The U.S. Department of Justice announced late last year that it would utilize the False Claims Act, the U.S. government’s primary civil tool to redress false claims for federal funds and property, to bring actions against U.S. government contractors and subcontractors who do not meet the cybersecurity requirements of a particular contract or grant. DOJ certainly was not bluffing. In the past few months, DOJ has announced the settlement of two False Claims Act cases related to cybersecurity deficiencies or misrepresentations, and more are expected. As such, it is now imperative that companies executing U.S. government contracts and subcontracts proactively assess their compliance with federal cybersecurity requirements.

DoJ’s Cyber-Fraud Initiative

In October 2021, Deputy Attorney General Lisa O. Monaco announced the launch by the U.S. Department of Justice (the “DoJ”) of a “Civil Cyber-Fraud Initiative,” which she said would hold accountable individuals or entities that put U.S. information or systems at risk by knowingly providing deficient cybersecurity products or services, knowingly misrepresenting their cybersecurity practices or protocols, or knowingly violating obligations to monitor and report cybersecurity incidents and breaches. The Civil Cyber-Fraud Initiative would utilize the False Claims Act (the “FCA”) to pursue cybersecurity-related cases against government contractors, subcontractors and grant recipients.

The False Claims Act

The FCA is the U.S. federal government’s primary civil tool to combat fraud against the government. It imposes liability on persons and companies (typically federal contractors and subcontractors) who defraud governmental programs, by either improperly receiving payments from, or improperly avoiding payments to, the U.S. federal government. Between 1987 and 2019, the U.S. government has recovered more than USD 60 billion under the FCA.

Enforcement Activity

In the past few months, DoJ has announced the settlement of two FCA cases related to cybersecurity deficiencies on the part of government contractors.

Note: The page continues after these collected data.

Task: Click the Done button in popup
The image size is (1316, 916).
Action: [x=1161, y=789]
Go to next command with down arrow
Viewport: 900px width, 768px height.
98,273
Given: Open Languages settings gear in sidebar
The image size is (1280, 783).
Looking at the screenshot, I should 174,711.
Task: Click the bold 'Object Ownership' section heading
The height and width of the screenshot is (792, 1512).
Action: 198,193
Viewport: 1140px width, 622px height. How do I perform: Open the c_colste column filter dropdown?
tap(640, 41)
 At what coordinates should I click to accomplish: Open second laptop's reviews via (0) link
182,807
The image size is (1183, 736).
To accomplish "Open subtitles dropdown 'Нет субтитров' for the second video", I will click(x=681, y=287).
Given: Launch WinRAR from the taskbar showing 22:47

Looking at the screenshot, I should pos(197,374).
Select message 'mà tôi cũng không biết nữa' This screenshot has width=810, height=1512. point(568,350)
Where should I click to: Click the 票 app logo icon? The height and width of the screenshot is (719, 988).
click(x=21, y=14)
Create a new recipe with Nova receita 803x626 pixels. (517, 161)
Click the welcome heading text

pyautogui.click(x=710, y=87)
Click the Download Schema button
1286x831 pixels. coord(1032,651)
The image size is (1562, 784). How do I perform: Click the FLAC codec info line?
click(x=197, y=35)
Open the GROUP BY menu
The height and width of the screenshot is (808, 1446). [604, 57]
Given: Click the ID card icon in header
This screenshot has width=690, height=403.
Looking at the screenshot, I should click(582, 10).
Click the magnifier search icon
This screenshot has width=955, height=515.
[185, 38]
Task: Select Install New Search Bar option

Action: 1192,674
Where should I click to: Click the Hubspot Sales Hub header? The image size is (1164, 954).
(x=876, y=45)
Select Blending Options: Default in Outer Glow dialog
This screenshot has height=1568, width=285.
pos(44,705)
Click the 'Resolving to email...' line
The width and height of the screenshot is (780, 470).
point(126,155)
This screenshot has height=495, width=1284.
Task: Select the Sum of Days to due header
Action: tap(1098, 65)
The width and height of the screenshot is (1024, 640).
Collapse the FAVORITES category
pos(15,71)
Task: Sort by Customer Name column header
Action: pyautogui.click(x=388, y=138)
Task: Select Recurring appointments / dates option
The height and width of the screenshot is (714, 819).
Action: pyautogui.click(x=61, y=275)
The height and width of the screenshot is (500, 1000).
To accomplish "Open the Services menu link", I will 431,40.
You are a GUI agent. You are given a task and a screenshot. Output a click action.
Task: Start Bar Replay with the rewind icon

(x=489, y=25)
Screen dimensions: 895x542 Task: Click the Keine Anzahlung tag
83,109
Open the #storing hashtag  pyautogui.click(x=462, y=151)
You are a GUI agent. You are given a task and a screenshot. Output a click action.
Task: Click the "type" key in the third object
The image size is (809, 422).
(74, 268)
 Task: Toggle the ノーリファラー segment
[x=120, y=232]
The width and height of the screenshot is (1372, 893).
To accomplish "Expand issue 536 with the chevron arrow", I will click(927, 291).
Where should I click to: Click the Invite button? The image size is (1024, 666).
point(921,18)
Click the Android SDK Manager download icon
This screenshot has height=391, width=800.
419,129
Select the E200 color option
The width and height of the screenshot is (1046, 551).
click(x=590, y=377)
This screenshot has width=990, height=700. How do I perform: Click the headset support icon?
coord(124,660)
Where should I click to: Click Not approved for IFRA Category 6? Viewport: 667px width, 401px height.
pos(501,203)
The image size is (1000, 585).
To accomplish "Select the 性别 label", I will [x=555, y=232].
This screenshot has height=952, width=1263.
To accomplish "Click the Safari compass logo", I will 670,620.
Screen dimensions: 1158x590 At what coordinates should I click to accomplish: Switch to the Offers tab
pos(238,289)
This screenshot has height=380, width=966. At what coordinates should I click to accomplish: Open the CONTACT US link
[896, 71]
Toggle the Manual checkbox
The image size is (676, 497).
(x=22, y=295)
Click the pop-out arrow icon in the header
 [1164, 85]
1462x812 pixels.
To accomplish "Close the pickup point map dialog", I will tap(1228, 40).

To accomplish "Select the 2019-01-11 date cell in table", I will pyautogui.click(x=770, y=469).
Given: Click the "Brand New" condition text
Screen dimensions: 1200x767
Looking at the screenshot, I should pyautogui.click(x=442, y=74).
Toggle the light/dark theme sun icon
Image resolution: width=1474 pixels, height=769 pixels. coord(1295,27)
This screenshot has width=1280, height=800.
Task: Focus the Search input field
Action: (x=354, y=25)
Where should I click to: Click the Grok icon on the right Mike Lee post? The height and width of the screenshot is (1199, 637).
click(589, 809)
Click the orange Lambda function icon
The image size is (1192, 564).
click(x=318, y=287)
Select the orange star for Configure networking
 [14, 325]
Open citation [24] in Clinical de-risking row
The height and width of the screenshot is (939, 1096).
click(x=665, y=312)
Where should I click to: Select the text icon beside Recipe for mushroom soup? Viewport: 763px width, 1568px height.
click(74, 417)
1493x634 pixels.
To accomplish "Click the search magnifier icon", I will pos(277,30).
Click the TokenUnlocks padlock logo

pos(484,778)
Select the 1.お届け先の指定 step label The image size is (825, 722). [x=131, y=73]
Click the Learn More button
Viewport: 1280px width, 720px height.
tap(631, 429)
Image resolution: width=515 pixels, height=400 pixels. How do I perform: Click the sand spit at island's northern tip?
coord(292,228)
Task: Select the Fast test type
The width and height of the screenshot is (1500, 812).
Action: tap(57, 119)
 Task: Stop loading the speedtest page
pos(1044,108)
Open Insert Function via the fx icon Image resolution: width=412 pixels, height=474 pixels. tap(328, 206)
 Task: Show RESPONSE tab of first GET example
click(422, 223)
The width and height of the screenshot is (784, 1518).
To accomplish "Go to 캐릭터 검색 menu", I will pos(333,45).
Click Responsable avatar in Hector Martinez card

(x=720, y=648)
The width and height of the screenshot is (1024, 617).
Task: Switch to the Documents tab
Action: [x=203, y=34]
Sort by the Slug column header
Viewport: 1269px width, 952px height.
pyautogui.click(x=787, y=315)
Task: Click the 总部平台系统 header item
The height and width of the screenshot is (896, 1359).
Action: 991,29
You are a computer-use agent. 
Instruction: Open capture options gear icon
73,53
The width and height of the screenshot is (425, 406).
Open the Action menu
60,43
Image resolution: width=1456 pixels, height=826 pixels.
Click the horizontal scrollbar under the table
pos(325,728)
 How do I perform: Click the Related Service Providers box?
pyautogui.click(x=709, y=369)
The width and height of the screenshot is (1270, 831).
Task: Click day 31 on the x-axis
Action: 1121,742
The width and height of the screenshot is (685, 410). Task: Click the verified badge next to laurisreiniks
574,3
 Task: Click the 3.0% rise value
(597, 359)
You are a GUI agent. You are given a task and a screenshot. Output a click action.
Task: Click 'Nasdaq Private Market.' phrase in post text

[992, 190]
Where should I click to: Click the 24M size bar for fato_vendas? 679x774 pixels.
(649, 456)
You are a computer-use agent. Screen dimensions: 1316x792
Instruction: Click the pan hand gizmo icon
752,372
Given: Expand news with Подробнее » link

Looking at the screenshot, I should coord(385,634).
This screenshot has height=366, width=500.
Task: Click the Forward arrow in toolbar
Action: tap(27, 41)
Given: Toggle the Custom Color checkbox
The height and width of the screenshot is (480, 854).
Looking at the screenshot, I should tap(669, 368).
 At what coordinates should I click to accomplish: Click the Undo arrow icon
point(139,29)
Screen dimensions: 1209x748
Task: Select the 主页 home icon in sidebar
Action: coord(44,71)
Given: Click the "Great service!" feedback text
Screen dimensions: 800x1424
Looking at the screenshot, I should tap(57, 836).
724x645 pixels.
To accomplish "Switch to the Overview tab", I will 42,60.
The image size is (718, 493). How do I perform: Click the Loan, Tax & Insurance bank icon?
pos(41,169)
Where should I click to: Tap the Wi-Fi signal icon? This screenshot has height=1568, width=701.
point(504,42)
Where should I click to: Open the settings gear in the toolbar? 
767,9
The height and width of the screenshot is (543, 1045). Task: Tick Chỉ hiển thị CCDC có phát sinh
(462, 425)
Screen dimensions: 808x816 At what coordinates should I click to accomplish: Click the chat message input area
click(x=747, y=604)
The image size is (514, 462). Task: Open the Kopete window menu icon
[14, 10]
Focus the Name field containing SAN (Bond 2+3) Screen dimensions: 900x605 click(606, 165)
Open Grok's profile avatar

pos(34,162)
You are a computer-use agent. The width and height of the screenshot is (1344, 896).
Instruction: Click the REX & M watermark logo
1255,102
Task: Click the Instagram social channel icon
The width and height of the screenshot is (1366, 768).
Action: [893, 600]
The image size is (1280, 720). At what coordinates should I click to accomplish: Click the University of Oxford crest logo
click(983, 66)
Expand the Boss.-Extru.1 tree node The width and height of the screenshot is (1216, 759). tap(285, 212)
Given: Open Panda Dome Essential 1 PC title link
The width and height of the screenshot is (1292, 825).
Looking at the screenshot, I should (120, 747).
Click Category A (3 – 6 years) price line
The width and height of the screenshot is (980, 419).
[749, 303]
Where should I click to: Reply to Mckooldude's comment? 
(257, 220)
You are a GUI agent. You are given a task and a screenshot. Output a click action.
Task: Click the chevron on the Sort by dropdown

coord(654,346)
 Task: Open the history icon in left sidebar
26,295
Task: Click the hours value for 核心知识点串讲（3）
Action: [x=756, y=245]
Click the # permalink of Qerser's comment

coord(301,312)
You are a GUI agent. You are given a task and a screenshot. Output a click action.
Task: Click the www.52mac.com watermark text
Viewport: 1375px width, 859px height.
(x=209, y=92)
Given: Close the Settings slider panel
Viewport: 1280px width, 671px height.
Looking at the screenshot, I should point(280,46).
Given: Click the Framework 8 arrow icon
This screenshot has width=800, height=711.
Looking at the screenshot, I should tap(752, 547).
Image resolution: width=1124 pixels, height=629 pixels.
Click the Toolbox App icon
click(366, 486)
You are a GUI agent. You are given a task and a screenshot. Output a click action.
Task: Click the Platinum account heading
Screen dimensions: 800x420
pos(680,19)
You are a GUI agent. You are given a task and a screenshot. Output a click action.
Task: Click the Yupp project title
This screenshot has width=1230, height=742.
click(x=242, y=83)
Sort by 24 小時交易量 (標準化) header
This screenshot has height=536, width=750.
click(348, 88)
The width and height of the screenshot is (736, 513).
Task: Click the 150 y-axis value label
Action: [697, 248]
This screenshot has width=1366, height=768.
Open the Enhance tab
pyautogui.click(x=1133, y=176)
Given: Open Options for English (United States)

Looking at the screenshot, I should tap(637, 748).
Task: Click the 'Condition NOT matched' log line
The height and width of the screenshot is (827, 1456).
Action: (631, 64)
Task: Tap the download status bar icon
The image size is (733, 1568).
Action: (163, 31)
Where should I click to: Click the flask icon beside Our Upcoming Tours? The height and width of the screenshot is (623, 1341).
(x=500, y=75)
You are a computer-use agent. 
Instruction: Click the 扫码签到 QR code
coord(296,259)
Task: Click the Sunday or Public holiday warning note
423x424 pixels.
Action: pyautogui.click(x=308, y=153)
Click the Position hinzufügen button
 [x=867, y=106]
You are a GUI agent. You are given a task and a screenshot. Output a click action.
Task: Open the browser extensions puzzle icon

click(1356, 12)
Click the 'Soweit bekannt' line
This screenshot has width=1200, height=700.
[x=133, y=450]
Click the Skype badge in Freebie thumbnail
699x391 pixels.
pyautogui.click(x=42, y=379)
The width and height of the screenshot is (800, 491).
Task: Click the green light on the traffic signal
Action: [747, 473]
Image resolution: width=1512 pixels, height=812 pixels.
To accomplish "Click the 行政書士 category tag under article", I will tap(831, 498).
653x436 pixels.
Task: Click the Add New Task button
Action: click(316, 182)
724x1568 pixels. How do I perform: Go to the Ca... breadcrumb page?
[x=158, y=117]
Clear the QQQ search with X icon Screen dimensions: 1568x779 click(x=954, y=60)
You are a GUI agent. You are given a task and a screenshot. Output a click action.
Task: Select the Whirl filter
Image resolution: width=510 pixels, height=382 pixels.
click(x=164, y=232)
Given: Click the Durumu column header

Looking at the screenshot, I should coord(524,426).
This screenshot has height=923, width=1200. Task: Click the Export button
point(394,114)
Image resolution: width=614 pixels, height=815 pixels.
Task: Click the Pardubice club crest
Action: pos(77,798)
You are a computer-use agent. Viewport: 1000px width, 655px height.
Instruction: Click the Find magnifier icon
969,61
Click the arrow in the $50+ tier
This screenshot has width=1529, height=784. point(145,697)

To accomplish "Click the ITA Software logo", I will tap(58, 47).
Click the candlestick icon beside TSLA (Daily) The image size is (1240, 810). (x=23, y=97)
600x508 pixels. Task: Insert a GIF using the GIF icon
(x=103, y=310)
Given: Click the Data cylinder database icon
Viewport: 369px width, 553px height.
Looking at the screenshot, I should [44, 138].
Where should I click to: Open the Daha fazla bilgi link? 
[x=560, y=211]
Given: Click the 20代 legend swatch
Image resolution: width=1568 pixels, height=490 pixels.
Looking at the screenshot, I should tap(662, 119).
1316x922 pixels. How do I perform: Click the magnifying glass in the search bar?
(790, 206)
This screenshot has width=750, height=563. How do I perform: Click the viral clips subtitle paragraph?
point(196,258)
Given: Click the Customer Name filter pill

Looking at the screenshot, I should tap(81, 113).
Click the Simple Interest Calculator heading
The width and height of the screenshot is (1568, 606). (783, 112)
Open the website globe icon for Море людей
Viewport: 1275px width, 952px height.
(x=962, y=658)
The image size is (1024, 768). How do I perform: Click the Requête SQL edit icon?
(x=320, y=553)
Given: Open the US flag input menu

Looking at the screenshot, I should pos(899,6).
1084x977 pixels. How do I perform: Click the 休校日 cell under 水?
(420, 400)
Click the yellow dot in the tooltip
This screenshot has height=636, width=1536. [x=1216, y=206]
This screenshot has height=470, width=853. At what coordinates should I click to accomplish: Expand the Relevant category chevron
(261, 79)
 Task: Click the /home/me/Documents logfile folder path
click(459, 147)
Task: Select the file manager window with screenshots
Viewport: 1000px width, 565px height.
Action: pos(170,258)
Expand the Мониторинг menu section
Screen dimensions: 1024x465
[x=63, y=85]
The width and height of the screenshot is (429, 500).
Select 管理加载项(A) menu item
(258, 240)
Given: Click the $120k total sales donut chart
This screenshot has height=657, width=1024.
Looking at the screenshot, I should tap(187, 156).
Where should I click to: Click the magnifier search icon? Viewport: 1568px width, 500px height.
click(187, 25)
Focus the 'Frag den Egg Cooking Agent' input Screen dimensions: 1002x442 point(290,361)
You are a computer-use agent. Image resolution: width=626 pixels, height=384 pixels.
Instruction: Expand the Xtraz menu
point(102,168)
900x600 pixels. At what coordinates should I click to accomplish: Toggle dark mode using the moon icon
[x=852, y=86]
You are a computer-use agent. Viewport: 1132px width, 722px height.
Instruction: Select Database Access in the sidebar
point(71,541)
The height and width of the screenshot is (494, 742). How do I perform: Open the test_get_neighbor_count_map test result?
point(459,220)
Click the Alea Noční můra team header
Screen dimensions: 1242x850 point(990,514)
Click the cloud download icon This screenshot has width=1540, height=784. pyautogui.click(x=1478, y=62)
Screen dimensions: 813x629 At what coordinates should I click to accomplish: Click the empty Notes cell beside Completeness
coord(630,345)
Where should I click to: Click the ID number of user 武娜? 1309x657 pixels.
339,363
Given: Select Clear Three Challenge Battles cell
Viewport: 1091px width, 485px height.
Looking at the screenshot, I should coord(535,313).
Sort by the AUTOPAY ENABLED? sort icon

  • On March 8, 2022, in DoJ’s first resolution of an FCA case involving cybersecurity since the launch of the Civil Cyber-Fraud Initiative, DoJ announced that Comprehensive Health Services LLC (“CHS”) had agreed to pay almost USD 1 million to resolve allegations that it violated the FCA by falsely representing to the U.S. Department of the State (“State”) and the U.S. Air Force (“USAF”) that it complied with contract requirements relating to the provision of medical services at State and USAF facilities in Iraq and Afghanistan. Among the violations, CHS, a provider of global medical services that contracted to provide medical support services at the facilities, had submitted claims to State for the cost of a secure electronic medical record (“EMR”) system to store all patients’ medical records, including the confidential identifying information of U.S. service members, diplomats, officials and contractors working and receiving medical care. However, CHS failed to disclose to State its inconsistent use of the secure EMR system over a seven-year period.
  • Then on July 8, 2022, DoJ announced that Aerojet Rocketdyne Inc. (“Aerojet”) had agreed to pay USD 9 million to resolve allegations that it violated the FCA by misrepresenting its compliance with cybersecurity requirements in certain federal government contracts. Aerojet, which provides propulsion and power systems for launch vehicles, missiles and satellites and other space vehicles to the U.S. Department of Defense, the National Aeronautics and Space Administration (“NASA”) and other federal agencies, made false or reckless assertions about the state of its compliance efforts.

Additional Considerations

These cases highlight the increased FCA risk that cybersecurity compliance poses for U.S. government contractors and subcontractors.

Misrepresenting compliance to contracting agencies, or agreeing to incorporate certain requirements into a contract but then failing to do so, will give rise to liability under the FCA and qui tam suits, which are actions brought on behalf of the U.S. government by private individuals or “relators” (in essence, whistleblowers) with knowledge of past or present frauds committed against the federal government, in return for the chance to participate in ensuing financial settlements.

Accordingly, contractors and subcontractors should engage with counsel to understand their cybersecurity obligations on existing and future U.S. government contracts and subcontracts.